Monday, April 26, 2021

Credibility determinations require giving self-defense instruction

Michelle A. Davis won in State v. Holley, No. 121,181 (Kan. April 23, 2021), obtaining a new trial in a Sedgwick County first-degree murder and child endangerment prosecution. At trial, Mr. Holley requested a self-defense instruction, but the district court refused because it found that Mr. Holley was committing a forcible felony. The state had conceded that the instruction should have been given, but asserted that the failure to do so was harmless. The KSC agreed that the instruction was legally appropriate under its more recent case law and that it was factually appropriate. But it disagreed that with the state that the error was harmless:

The jury was provided with competing narratives. According to Reed, Holley tried to rob Smith at gunpoint and fired the initial shot. But according to Holley, Smith tried to rob Holley by grabbing his $200-$300 cash and fired the initial shot, followed by an attempted shot that was only prevented by Smith's gun jamming. 
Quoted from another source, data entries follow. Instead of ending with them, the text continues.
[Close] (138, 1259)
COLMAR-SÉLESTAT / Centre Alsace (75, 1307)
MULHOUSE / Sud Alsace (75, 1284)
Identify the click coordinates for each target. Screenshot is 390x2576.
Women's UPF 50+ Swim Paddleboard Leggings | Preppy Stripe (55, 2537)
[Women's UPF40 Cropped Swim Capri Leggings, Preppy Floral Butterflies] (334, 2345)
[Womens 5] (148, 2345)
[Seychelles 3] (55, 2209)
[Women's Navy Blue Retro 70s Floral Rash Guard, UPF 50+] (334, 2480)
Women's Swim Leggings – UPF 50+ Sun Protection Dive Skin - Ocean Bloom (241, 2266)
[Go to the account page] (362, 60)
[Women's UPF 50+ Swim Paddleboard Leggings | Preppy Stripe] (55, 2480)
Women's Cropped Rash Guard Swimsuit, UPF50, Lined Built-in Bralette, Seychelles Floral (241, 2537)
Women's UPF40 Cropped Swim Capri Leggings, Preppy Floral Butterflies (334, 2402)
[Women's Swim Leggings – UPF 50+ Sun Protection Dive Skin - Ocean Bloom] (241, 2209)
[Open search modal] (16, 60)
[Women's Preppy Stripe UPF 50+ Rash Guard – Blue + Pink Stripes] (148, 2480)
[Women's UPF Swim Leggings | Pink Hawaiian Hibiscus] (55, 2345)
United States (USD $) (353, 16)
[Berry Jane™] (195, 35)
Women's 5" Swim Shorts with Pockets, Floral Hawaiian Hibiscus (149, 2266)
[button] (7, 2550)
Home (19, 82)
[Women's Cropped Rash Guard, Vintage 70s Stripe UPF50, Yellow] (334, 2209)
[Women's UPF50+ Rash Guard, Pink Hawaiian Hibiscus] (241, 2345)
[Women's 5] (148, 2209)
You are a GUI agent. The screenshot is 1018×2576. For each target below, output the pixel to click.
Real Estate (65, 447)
The physical evidence supported Holley's claim that both Smith and Holley fired or tried to fire shots. Smith's Jimenez pistol was jammed and a live Hornady .380 auto caliber cartridge was stuck inside the barrel. Holley admits to shooting Smith and ballistic testing showed the Smith & Wesson Bodyguard Holley possessed at the time of his arrest matched the projectile recovered from Smith's autopsy. 
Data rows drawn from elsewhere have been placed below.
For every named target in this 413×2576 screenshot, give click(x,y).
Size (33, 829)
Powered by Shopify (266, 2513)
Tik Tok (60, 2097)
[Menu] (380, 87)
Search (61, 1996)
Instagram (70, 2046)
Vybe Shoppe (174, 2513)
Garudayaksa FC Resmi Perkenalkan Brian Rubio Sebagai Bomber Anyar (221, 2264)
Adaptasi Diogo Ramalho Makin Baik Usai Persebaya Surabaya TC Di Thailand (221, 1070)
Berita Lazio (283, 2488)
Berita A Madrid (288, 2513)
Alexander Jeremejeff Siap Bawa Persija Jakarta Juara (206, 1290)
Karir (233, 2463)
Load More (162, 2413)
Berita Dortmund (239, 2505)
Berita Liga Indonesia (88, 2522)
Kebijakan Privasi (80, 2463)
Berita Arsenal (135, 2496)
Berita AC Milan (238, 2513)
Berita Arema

The physical evidence, however, does not establish who fired or tried to fire their gun first. The sequence of events hinges on testimony from Reed and Holley. Thus, whether Holley used self-defense boils down to a credibility question. Without the jury making this credibility determination, we cannot be sure that the court's failure to instruct the jury on self-defense did not affect the outcome of this trial. 

As a result, the KSC reversed the murder conviction and remanded for new trial. The KSC also affirmed the child endangerment conviction, holding that the state did not have to prove probability or likelihood of harm to prove child endangerment.